The keys here are first and foremost the traditional method. The second though is first press only. What that means is exactly what it sounds like. After fermentation is finished the fish are pressed and the “sauce” is drawn off and filtered. Key here is that Red Boat does a gentle press and only takes that first press. Think of it like Extra Virgin Olive Oil, which works the same way. First press is Extra Virgin, second is just Olive Oil. What does Red Boat do with the “left overs”, I don’t have a clue but they only bottle the first press under their label.
I use this stuff in just about all my Asian style cooking and in some other ways as well. For instance it is a key secret to my Bruschetta. There are also a ton of recipes on the Red Boat Website you can dig into. Suffice to say though, I won’t buy anything at this point but Red Boat.
Finally I am not linking to a specific product in this review but rather the official Amazon Red Boat Vendor Page. There are two reasons for this. First is that there are many sizes and options available from a single bottle to a half gallon to a three pack etc. In the end it is all the same so buy the size that works best for you. I should note as well that while the dot gov requires an expiration date for all food items, the entire point of fish sauce is it pretty much lasts forever. Putting an expiration date on fish sauce is almost as bad as say putting one on a bottle of whiskey.

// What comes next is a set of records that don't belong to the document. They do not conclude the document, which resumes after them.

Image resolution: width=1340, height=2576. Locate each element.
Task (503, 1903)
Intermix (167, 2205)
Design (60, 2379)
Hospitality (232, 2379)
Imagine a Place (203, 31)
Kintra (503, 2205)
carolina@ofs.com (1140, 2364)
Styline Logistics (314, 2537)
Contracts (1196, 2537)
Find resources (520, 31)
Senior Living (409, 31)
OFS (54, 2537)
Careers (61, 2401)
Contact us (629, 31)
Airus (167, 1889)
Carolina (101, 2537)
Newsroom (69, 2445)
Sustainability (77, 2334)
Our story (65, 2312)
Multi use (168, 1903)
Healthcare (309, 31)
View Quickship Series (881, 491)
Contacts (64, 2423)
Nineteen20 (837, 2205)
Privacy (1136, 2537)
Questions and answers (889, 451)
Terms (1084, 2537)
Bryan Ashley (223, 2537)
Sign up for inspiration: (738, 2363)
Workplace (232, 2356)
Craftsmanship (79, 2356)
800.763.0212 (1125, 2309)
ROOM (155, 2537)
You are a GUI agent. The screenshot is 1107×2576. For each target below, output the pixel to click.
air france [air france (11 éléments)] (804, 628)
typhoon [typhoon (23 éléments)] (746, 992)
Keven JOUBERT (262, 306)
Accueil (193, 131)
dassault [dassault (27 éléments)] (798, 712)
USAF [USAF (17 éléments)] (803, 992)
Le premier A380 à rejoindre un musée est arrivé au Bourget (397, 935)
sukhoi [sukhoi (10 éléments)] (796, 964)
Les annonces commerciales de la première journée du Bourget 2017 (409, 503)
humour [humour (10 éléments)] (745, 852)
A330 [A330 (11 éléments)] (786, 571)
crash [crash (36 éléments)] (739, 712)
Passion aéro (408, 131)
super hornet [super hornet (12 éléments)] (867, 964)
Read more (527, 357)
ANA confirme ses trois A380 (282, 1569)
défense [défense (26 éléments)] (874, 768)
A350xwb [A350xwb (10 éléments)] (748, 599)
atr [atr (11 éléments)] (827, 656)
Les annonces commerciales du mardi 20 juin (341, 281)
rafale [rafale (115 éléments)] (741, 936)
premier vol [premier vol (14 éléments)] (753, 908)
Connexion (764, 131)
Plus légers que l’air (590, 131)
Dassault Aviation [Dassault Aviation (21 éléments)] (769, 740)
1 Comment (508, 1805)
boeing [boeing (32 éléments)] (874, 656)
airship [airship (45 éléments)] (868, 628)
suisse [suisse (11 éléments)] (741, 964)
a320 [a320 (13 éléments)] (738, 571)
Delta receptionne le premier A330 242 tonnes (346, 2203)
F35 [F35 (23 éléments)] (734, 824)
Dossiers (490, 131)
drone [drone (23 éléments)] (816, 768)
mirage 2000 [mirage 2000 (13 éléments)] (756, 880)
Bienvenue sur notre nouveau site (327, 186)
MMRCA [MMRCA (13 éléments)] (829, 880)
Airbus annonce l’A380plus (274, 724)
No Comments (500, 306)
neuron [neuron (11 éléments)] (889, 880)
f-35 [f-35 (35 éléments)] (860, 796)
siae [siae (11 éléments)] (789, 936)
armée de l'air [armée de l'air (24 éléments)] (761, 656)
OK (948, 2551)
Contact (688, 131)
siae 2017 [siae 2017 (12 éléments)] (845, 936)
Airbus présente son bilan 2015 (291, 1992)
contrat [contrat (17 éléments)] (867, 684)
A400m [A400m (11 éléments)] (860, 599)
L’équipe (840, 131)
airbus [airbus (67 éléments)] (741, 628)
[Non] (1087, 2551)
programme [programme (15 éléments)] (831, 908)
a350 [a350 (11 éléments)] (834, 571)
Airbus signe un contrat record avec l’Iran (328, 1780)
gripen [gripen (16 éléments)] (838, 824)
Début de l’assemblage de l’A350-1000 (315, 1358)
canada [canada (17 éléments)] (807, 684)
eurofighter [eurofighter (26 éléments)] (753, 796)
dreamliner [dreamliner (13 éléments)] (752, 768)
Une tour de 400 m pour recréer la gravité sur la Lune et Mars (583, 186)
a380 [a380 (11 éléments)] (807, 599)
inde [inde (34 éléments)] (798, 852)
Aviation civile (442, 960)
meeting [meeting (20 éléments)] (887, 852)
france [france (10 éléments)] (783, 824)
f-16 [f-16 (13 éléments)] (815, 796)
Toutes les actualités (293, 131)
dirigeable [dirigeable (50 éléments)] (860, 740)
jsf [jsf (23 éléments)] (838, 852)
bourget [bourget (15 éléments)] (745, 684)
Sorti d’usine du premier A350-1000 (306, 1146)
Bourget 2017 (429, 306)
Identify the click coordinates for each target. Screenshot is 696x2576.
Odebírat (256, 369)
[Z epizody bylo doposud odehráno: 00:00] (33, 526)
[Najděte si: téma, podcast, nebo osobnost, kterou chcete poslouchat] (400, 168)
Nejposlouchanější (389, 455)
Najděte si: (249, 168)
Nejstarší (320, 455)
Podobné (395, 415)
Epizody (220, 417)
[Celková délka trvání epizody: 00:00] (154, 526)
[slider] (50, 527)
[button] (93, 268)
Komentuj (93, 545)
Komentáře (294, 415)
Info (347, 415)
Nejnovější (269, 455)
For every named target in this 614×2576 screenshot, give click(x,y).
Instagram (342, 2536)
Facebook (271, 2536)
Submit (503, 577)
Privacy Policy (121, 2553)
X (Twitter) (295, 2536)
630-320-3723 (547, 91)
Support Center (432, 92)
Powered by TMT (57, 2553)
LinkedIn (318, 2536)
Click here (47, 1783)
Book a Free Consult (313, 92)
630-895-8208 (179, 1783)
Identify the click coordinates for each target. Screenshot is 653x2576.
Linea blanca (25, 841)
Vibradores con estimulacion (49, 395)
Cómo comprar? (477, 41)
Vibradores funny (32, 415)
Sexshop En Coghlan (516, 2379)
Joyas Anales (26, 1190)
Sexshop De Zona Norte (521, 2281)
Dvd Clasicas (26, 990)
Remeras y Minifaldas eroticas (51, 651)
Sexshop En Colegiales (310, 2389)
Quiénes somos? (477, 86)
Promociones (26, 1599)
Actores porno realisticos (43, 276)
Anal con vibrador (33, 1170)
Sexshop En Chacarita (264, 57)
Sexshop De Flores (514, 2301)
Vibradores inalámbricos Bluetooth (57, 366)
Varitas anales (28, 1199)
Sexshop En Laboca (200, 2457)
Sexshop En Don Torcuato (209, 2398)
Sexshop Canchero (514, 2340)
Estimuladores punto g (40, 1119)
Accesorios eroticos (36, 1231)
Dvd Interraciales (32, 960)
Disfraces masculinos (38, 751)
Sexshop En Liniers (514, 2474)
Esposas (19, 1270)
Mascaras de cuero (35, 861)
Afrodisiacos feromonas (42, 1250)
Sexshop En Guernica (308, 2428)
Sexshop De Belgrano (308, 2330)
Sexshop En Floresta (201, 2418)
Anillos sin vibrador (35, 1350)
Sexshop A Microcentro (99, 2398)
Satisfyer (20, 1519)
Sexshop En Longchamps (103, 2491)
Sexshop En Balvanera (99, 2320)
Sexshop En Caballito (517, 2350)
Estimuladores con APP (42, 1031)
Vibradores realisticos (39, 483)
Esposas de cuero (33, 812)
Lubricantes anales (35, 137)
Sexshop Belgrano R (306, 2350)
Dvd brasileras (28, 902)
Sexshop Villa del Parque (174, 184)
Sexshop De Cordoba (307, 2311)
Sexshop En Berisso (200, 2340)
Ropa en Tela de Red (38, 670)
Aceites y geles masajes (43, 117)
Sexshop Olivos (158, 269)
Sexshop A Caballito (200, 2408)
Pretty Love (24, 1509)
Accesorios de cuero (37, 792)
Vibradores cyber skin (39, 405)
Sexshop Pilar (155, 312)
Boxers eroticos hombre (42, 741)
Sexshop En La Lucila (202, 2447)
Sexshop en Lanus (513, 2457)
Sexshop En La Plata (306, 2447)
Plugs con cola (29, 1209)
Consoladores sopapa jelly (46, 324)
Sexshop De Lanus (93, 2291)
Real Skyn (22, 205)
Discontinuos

The second reason I am linking to the Red Boat vendor page though is they have some other things I just learned about that very much interest me. This includes the Phamily Reserve 50N Hardwood Smoked which I have not tried but just ordered and expect to be amazing. They also offer salt that is infused with the flavor or the black anchovies used to make the fish sauce. May be that is what they do with the left overs? That is just a guess but I am going to try the salt as well along with the Red Boat Pepper. What all this stuff does in contribute what is known as “umami flavor” to your foods in a great way. So if you love Asian food and umami like I do, give Red Boat a try, you will not be disappointed.